What to work on: Exactly the lines from the one with "Viewport: 720px width, 454px height." through the last line of the listing must be given again.

Material supplied:
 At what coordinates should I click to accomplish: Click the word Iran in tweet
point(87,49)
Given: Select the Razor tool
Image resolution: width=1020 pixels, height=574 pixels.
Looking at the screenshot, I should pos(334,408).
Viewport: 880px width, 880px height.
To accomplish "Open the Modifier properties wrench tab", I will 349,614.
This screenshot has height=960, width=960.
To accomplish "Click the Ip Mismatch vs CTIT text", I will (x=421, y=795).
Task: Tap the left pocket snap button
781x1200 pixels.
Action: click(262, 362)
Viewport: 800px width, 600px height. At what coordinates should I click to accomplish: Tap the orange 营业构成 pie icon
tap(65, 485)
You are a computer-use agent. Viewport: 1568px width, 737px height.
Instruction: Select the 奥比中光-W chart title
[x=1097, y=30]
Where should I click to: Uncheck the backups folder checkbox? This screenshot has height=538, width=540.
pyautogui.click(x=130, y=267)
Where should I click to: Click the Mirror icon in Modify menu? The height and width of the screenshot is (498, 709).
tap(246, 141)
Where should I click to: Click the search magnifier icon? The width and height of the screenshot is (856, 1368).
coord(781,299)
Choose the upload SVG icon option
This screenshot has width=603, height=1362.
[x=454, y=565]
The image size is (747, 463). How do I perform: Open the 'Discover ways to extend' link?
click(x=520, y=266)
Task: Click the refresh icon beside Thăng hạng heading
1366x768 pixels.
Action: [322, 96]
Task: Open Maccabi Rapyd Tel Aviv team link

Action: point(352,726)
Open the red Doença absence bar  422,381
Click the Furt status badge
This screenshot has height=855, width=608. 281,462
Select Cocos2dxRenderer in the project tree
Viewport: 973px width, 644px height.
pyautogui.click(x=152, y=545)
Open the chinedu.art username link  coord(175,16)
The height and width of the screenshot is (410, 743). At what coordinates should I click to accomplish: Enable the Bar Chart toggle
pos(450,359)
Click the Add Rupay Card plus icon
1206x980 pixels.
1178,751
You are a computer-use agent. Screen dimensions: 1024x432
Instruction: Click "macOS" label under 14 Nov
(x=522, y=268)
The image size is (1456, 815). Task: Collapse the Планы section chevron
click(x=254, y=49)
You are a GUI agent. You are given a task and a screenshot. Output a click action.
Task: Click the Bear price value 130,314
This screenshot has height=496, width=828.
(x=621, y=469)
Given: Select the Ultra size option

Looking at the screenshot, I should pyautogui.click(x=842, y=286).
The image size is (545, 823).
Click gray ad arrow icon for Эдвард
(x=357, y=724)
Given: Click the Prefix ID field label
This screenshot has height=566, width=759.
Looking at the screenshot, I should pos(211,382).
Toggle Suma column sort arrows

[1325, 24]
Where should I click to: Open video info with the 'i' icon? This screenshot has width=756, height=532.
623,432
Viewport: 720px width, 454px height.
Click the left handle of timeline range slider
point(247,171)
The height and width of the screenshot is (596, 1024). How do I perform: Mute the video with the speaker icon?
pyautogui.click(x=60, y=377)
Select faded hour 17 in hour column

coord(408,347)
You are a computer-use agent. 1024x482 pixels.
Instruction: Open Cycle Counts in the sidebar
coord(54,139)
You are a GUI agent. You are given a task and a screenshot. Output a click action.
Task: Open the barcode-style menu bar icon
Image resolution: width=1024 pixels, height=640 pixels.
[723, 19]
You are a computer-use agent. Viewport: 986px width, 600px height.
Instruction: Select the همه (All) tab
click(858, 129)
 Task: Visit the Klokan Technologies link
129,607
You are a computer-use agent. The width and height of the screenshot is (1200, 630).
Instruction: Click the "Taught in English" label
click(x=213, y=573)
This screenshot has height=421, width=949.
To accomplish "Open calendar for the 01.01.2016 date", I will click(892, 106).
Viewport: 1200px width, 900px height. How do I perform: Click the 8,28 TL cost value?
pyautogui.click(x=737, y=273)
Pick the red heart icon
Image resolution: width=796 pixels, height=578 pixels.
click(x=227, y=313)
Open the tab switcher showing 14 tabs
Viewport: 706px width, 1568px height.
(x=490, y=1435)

Answer to this task:
Viewport: 720px width, 454px height.
Click the left handle of timeline range slider
point(247,171)
The height and width of the screenshot is (596, 1024). How do I perform: Mute the video with the speaker icon?
pyautogui.click(x=60, y=377)
Select faded hour 17 in hour column

coord(408,347)
You are a computer-use agent. 1024x482 pixels.
Instruction: Open Cycle Counts in the sidebar
coord(54,139)
You are a GUI agent. You are given a task and a screenshot. Output a click action.
Task: Open the barcode-style menu bar icon
Image resolution: width=1024 pixels, height=640 pixels.
[723, 19]
You are a computer-use agent. Viewport: 986px width, 600px height.
Instruction: Select the همه (All) tab
click(858, 129)
 Task: Visit the Klokan Technologies link
129,607
You are a computer-use agent. The width and height of the screenshot is (1200, 630).
Instruction: Click the "Taught in English" label
click(x=213, y=573)
This screenshot has height=421, width=949.
To accomplish "Open calendar for the 01.01.2016 date", I will click(892, 106).
Viewport: 1200px width, 900px height. How do I perform: Click the 8,28 TL cost value?
pyautogui.click(x=737, y=273)
Pick the red heart icon
Image resolution: width=796 pixels, height=578 pixels.
click(x=227, y=313)
Open the tab switcher showing 14 tabs
Viewport: 706px width, 1568px height.
(x=490, y=1435)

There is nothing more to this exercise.